By Naila Huseynli
Lahij, a village 190 km away from Baku, is one of the most beautiful mountain village visited by foreign and local tourists.
This village is located on the southern slope of the Greater Caucasus, 1,505 m above sea level. It’s located in Ismailli region of Azerbaijan, and you can only access it from the road which connects Shamakhi to Ismailli. Turn off at the big signpost, which gives clues to the support and travel up the 19km dirt road which winds up the Girdimanchai river gorge. In a winter time ice and snow cut off Lahij for weeks.
The mountain village reminds a small medieval city with mosaic streets and streets with white river stones, with improved sewerage and water supply. Here you can see two or three storeyed houses, and public baths.
The name of Lahij came from the legend. Many years ago there was a place people called La. One day there was a very big earthquake and La was flattened. It became nothing, and so was called La-hec. Hec means “nothing” in Azerbaijani. From time to time people came to live in the settlement again, and so it could no longer be called "nothing". The village developed its own building techniques due to frequent earthquakes. Houses have layers of wood built into the walls to act as shock absorbers.
Isolation has made Lahij very typical Azerbaijani village.
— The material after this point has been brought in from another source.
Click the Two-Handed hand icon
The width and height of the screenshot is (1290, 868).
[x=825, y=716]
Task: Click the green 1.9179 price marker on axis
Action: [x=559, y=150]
Tat, a dialect of Old Persian, remains to this day the primary language in the village. They have no alphabet for the language, it is only spoken language. In the school, lessons are given in Azerbaijani, with English and Russian being taught as additional languages. But in the homes and playground Tat is the casual language.
You can spend a few interesting hours in Lahij. Walk along the cobblestone streets, visit the History Museum and the Mosque, browse the shops, have a look the copper workshop or try to visit the carpets cooperative. You can meet there unique hand-made items from copper, adorned with carving in the form of national ornaments, knitted and weaved goods, wood and leather ware, souvenir knives and many other.
Tourists come in summer and rent a house for long periods. For this they pay approximately 40 to 60 manats ($24-$35) per day, depending on the house. You can also stay with a local family in a traditional house, eating local food with them for about 20 manats ($12) per night.
As soon as Lahij received the status of the cultural object, its population started to grow. The village did not lose its colorful historical look. Wandering streets, one might hear rumble of ancient workshops coming from somewhere.
Nowadays, more than 90 historical monuments are protected by the Historical and Cultural Reserve of Lahij. There are five mosques, three baths, more than 60 houses, one bridge, tombstones, one water mill, several craft workshops and sources.